- **Description of the task**: Switch "Preserve log" to "Disable cache" throughout the listing below, and write out the whole listing again with nothing else changed.

[begin Data for this task]

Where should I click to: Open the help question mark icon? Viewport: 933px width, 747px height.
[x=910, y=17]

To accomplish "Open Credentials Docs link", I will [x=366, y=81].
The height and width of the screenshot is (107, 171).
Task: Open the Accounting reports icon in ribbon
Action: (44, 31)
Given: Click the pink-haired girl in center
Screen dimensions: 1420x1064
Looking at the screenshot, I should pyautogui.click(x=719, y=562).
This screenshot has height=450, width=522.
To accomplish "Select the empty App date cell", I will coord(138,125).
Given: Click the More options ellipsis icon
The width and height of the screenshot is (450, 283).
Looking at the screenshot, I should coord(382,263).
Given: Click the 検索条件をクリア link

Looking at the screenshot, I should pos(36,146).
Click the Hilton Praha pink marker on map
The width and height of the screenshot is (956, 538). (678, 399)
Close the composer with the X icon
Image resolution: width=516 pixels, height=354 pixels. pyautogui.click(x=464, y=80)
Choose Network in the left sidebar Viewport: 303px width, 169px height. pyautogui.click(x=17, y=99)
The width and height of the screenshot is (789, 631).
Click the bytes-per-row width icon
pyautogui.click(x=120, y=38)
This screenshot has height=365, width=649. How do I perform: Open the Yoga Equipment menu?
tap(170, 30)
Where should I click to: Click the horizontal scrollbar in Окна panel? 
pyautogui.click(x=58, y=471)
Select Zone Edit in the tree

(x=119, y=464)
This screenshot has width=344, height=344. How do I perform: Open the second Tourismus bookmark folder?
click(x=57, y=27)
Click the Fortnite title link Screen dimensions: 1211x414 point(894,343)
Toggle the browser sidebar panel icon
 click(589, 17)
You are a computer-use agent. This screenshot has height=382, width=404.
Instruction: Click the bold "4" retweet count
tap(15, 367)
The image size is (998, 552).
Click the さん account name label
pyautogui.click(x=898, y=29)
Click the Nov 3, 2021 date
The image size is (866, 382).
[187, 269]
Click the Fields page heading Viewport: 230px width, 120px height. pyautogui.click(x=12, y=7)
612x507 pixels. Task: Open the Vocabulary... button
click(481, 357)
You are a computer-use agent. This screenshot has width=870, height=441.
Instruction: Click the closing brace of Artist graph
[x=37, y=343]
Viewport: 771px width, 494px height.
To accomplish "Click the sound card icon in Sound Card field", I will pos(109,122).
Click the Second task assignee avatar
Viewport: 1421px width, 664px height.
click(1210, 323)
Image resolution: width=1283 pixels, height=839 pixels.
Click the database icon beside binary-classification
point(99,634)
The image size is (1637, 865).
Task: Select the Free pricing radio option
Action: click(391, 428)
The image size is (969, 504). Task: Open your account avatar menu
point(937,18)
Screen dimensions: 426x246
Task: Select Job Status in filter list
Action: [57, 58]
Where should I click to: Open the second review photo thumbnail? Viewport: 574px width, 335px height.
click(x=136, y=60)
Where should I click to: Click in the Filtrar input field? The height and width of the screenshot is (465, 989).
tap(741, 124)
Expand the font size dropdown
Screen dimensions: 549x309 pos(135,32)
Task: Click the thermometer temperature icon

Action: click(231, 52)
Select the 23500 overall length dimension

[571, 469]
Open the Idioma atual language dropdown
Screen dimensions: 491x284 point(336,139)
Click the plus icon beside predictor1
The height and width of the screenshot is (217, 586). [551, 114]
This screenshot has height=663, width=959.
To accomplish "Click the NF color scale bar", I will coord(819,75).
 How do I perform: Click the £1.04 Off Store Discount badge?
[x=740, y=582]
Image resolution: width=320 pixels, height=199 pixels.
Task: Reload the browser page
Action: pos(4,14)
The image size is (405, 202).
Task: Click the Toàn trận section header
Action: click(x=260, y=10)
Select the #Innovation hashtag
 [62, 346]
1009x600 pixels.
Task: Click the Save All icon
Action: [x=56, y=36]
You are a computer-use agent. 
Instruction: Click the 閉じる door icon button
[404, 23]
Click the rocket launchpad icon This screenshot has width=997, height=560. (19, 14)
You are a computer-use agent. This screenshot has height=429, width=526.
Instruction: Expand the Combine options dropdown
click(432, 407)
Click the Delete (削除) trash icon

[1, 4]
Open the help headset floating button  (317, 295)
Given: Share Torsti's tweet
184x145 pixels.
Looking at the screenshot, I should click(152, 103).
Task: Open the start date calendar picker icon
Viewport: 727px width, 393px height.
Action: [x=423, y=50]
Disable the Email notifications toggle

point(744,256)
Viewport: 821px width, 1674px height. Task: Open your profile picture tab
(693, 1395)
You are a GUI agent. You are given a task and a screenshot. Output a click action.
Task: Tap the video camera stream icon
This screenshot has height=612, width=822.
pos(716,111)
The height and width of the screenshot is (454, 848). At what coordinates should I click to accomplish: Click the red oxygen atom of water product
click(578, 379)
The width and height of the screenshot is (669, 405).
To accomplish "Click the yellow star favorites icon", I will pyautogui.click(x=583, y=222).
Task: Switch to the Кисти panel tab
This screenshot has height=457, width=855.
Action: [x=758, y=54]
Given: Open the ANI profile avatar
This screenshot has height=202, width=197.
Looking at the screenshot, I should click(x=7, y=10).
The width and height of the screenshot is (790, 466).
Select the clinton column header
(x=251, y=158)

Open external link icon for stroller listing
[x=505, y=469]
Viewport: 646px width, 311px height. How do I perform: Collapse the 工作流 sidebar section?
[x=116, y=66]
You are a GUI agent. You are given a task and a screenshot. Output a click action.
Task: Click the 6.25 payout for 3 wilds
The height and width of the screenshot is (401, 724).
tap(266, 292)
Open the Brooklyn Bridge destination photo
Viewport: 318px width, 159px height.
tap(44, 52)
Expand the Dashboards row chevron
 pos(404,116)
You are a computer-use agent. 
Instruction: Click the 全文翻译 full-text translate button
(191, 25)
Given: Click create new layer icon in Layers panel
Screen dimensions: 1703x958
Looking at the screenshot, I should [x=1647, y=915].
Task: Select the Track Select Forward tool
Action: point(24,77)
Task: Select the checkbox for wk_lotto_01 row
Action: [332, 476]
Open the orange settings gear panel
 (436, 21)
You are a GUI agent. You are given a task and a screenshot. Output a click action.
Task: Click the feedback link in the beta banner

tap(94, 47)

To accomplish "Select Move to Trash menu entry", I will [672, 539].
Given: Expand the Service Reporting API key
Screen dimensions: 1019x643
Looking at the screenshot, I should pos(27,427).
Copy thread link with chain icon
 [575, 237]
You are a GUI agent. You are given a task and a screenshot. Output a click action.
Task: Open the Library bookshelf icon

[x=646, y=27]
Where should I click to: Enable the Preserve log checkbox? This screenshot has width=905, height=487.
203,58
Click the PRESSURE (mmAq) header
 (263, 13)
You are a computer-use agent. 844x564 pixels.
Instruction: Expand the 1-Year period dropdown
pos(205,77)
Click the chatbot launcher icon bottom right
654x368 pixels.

[end Data for this task]

- **Solution to this problem**:
Where should I click to: Open the help question mark icon? Viewport: 933px width, 747px height.
[x=910, y=17]

To accomplish "Open Credentials Docs link", I will [x=366, y=81].
The height and width of the screenshot is (107, 171).
Task: Open the Accounting reports icon in ribbon
Action: (44, 31)
Given: Click the pink-haired girl in center
Screen dimensions: 1420x1064
Looking at the screenshot, I should pyautogui.click(x=719, y=562).
This screenshot has height=450, width=522.
To accomplish "Select the empty App date cell", I will coord(138,125).
Given: Click the More options ellipsis icon
The width and height of the screenshot is (450, 283).
Looking at the screenshot, I should coord(382,263).
Given: Click the 検索条件をクリア link

Looking at the screenshot, I should pos(36,146).
Click the Hilton Praha pink marker on map
The width and height of the screenshot is (956, 538). (678, 399)
Close the composer with the X icon
Image resolution: width=516 pixels, height=354 pixels. pyautogui.click(x=464, y=80)
Choose Network in the left sidebar Viewport: 303px width, 169px height. pyautogui.click(x=17, y=99)
The width and height of the screenshot is (789, 631).
Click the bytes-per-row width icon
pyautogui.click(x=120, y=38)
This screenshot has height=365, width=649. How do I perform: Open the Yoga Equipment menu?
tap(170, 30)
Where should I click to: Click the horizontal scrollbar in Окна panel? 
pyautogui.click(x=58, y=471)
Select Zone Edit in the tree

(x=119, y=464)
This screenshot has width=344, height=344. How do I perform: Open the second Tourismus bookmark folder?
click(x=57, y=27)
Click the Fortnite title link Screen dimensions: 1211x414 point(894,343)
Toggle the browser sidebar panel icon
 click(589, 17)
You are a computer-use agent. This screenshot has height=382, width=404.
Instruction: Click the bold "4" retweet count
tap(15, 367)
The image size is (998, 552).
Click the さん account name label
pyautogui.click(x=898, y=29)
Click the Nov 3, 2021 date
The image size is (866, 382).
[187, 269]
Click the Fields page heading Viewport: 230px width, 120px height. pyautogui.click(x=12, y=7)
612x507 pixels. Task: Open the Vocabulary... button
click(481, 357)
You are a computer-use agent. This screenshot has width=870, height=441.
Instruction: Click the closing brace of Artist graph
[x=37, y=343]
Viewport: 771px width, 494px height.
To accomplish "Click the sound card icon in Sound Card field", I will pos(109,122).
Click the Second task assignee avatar
Viewport: 1421px width, 664px height.
click(1210, 323)
Image resolution: width=1283 pixels, height=839 pixels.
Click the database icon beside binary-classification
point(99,634)
The image size is (1637, 865).
Task: Select the Free pricing radio option
Action: click(391, 428)
The image size is (969, 504). Task: Open your account avatar menu
point(937,18)
Screen dimensions: 426x246
Task: Select Job Status in filter list
Action: [57, 58]
Where should I click to: Open the second review photo thumbnail? Viewport: 574px width, 335px height.
click(x=136, y=60)
Where should I click to: Click in the Filtrar input field? The height and width of the screenshot is (465, 989).
tap(741, 124)
Expand the font size dropdown
Screen dimensions: 549x309 pos(135,32)
Task: Click the thermometer temperature icon

Action: click(231, 52)
Select the 23500 overall length dimension

[571, 469]
Open the Idioma atual language dropdown
Screen dimensions: 491x284 point(336,139)
Click the plus icon beside predictor1
The height and width of the screenshot is (217, 586). [551, 114]
This screenshot has height=663, width=959.
To accomplish "Click the NF color scale bar", I will coord(819,75).
 How do I perform: Click the £1.04 Off Store Discount badge?
[x=740, y=582]
Image resolution: width=320 pixels, height=199 pixels.
Task: Reload the browser page
Action: pos(4,14)
The image size is (405, 202).
Task: Click the Toàn trận section header
Action: click(x=260, y=10)
Select the #Innovation hashtag
 [62, 346]
1009x600 pixels.
Task: Click the Save All icon
Action: [x=56, y=36]
You are a computer-use agent. 
Instruction: Click the 閉じる door icon button
[404, 23]
Click the rocket launchpad icon This screenshot has width=997, height=560. (19, 14)
You are a computer-use agent. This screenshot has height=429, width=526.
Instruction: Expand the Combine options dropdown
click(432, 407)
Click the Delete (削除) trash icon

[1, 4]
Open the help headset floating button  (317, 295)
Given: Share Torsti's tweet
184x145 pixels.
Looking at the screenshot, I should click(152, 103).
Task: Open the start date calendar picker icon
Viewport: 727px width, 393px height.
Action: [x=423, y=50]
Disable the Email notifications toggle

point(744,256)
Viewport: 821px width, 1674px height. Task: Open your profile picture tab
(693, 1395)
You are a GUI agent. You are given a task and a screenshot. Output a click action.
Task: Tap the video camera stream icon
This screenshot has height=612, width=822.
pos(716,111)
The height and width of the screenshot is (454, 848). At what coordinates should I click to accomplish: Click the red oxygen atom of water product
click(578, 379)
The width and height of the screenshot is (669, 405).
To accomplish "Click the yellow star favorites icon", I will pyautogui.click(x=583, y=222).
Task: Switch to the Кисти panel tab
This screenshot has height=457, width=855.
Action: [x=758, y=54]
Given: Open the ANI profile avatar
This screenshot has height=202, width=197.
Looking at the screenshot, I should click(x=7, y=10).
The width and height of the screenshot is (790, 466).
Select the clinton column header
(x=251, y=158)

Open external link icon for stroller listing
[x=505, y=469]
Viewport: 646px width, 311px height. How do I perform: Collapse the 工作流 sidebar section?
[x=116, y=66]
You are a GUI agent. You are given a task and a screenshot. Output a click action.
Task: Click the 6.25 payout for 3 wilds
The height and width of the screenshot is (401, 724).
tap(266, 292)
Open the Brooklyn Bridge destination photo
Viewport: 318px width, 159px height.
tap(44, 52)
Expand the Dashboards row chevron
 pos(404,116)
You are a computer-use agent. 
Instruction: Click the 全文翻译 full-text translate button
(191, 25)
Given: Click create new layer icon in Layers panel
Screen dimensions: 1703x958
Looking at the screenshot, I should [x=1647, y=915].
Task: Select the Track Select Forward tool
Action: point(24,77)
Task: Select the checkbox for wk_lotto_01 row
Action: [332, 476]
Open the orange settings gear panel
 (436, 21)
You are a GUI agent. You are given a task and a screenshot. Output a click action.
Task: Click the feedback link in the beta banner

tap(94, 47)

To accomplish "Select Move to Trash menu entry", I will [672, 539].
Given: Expand the Service Reporting API key
Screen dimensions: 1019x643
Looking at the screenshot, I should pos(27,427).
Copy thread link with chain icon
 [575, 237]
You are a GUI agent. You are given a task and a screenshot. Output a click action.
Task: Open the Library bookshelf icon

[x=646, y=27]
Where should I click to: Enable the Disable cache checkbox? This screenshot has width=905, height=487.
203,58
Click the PRESSURE (mmAq) header
 (263, 13)
You are a computer-use agent. 844x564 pixels.
Instruction: Expand the 1-Year period dropdown
pos(205,77)
Click the chatbot launcher icon bottom right
654x368 pixels.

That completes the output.